И все же, многочисленные страхи не покидали женщину с тысячью лиц. Она, как будто, заразилась ими от Дали. Боязнь нищеты и смерти, недоверие по отношению к людям и самая острая, самая мучительная – боязнь старости.
Отправляясь даже в кратковременные путешествия, молчаливая Гала брала с собой не только одежду, но и два саквояжа, один из которых был битком набит банкнотами, другой – лекарствами. В последние годы жизни, побаиваясь путешествовать в одиночку, уставшая от причуд Дали, она приглашала в компаньоны своего шофера Артуро, которого семья наняла, когда мальчику исполнилось четырнадцать. Сорок лет подряд Артуро, как и кухарка Пакита служил Дали верой и правдой, исполняя обязанности садовника, мажордома, личного водителя.
С начала 60-х годов семья Дали потеряла покой. Каждое лето, к обновленному дому художника стремились толпы паломников.
Некогда скромная рыбацкая изба, стараниями ее хозяев, превратилась в настоящее чудо света.
«Наш дом растет как некая биологическая структура, размножаясь клеточным почкованием. В каждый важный момент нашей жизни рождается новая ячейка», – писал Дали.

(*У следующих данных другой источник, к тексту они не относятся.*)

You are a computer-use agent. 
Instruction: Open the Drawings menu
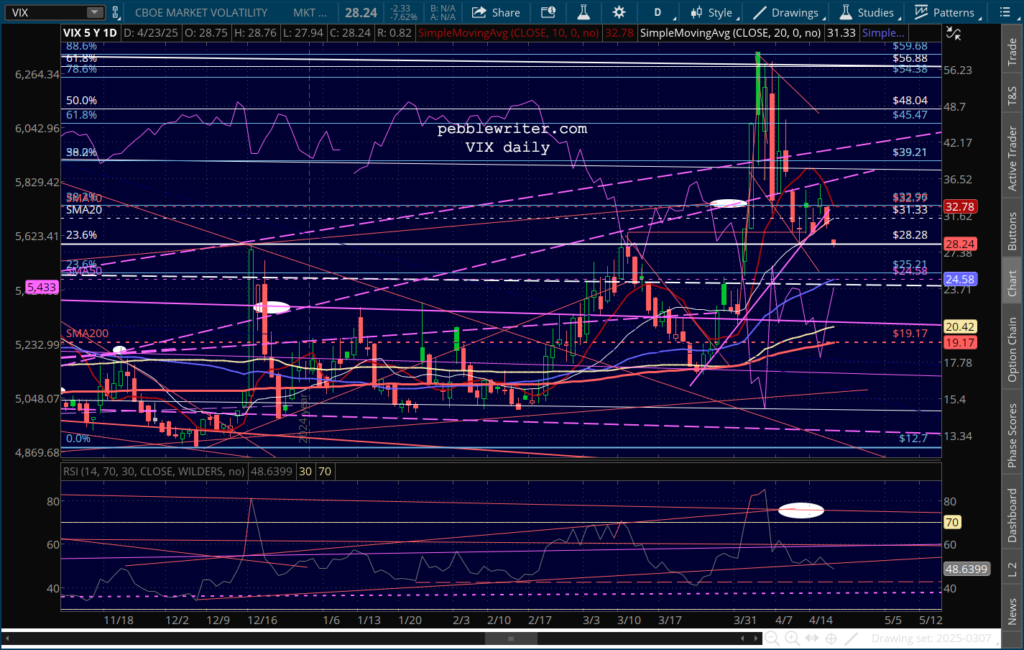(x=786, y=12)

Украшенные скульптурной вязью девственно белые глухие стены, два огромных яйца, отлитые из гипса и установленные на крыше, как символ семейного гнезда. Здесь же – оливковая роща и высаженные Гала гранатовые деревья.
«Больше других фруктов малыш любит ярко-красные и бледно-розовые зернистые плоды. Он много раз изображал их на своих картинах, – записывала в дневнике Гала.

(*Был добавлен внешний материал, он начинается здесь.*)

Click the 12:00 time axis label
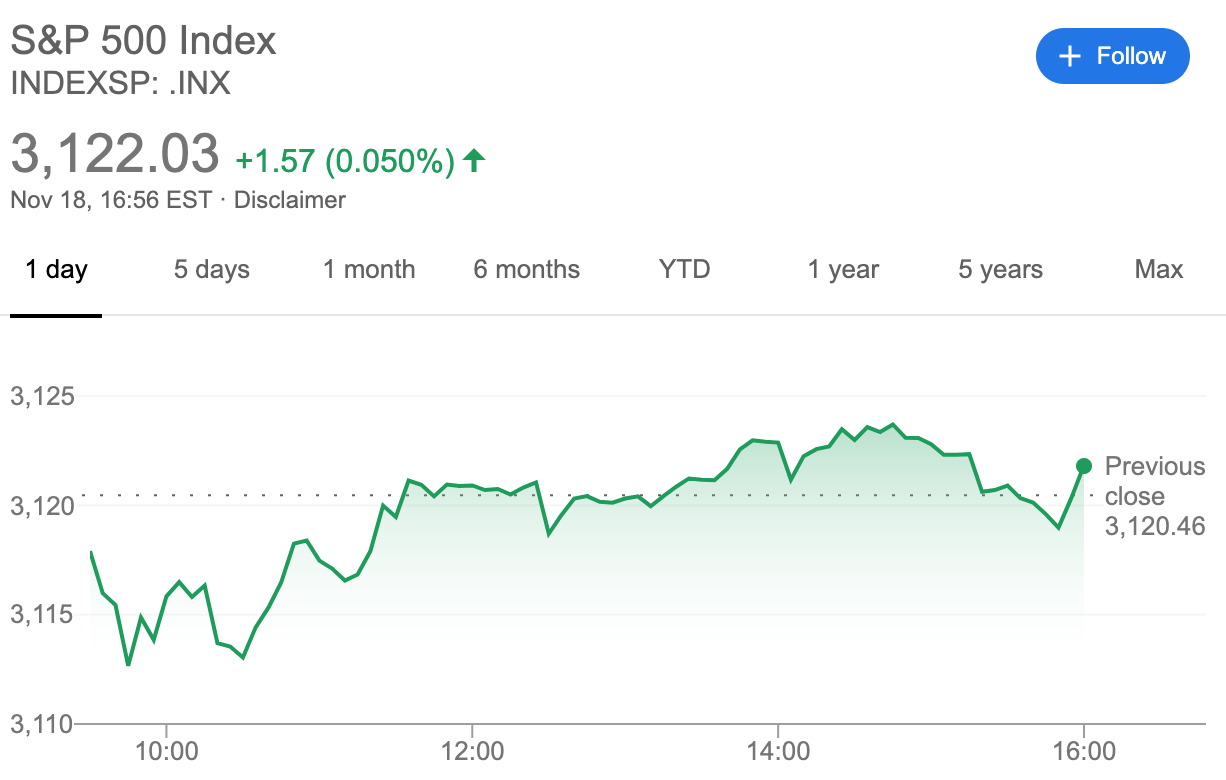Screen dimensions: 1226x780 pos(472,749)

Прежде тихое, почти райское местечко, Порт-Льигат наполнилось шумом, смехом туристов, детскими криками, плачем.
Чтобы не допустить хаоса и напора, грозящего снести их жилище, добродушная кухарка и шофер брали удар на себя. Они принимали гостей, усаживали на скамьи и соломенные стулья, расположенные во дворе, угощали незваных гостей прохладительными напитками, лангустами, испанским вином.
– Просим немного подождать. Дон Сальвадор очень занят, он работает над своей новой картиной. Как называется? Пока это секрет. Всего несколько минут и дон Сальвадор выйдет в сад. Художника забавляла возня под окном. Добродушно посмеиваясь в усы, Дали наблюдал, как волнуется и раздувает щеки покрасневшая кухарка, как мечется в поисках еще одного стула Артуро. Потомив визитеров под палящим испанским солнцем, великий мистификатор спускался в сад и на глазах у восторженной публики устраивался на сооруженном под балдахином из белой ткани „троне“. Один. Без Гала. Вот как описывает реакцию Галючки на гостей Доминик Бона:
„Гала почти никогда не присутствует. Если она неожиданно появляется, то к концу сеанса, с наступлением ночи. Она внезапно возникает, здоровается, почти не раскрывая рта, изображает на лице приличествующую случаю улыбку и исчезает тоже неожиданно, часто даже не попрощавшись. Насколько Дали любезен и вежлив с иностранцами, настолько Гала надменна и чопорна с ними. Иногда ее поведение граничит с грубостью. Она окидывает посетителей насмешливым взглядом, не скрывая ни своего безразличия, ни своего раздражения. Она их не принимает, она их терпит, потому, что они развлекают Дали, потому, что они необходимы для культа его „Я“."
«Там можно встретить кого угодно, – цитирует Доминик Бона сценариста Анри Франсуа Рэя. – Просто любопытный, иностранец, хиппи, хорошенькая девушка, журналист, приехавший все за тем же вечным интервью…
Я встречал там иногда самые странные и самые смешные экземпляры… Среди посетителей патио нет ни одного нормального. Все они более или менее далийские».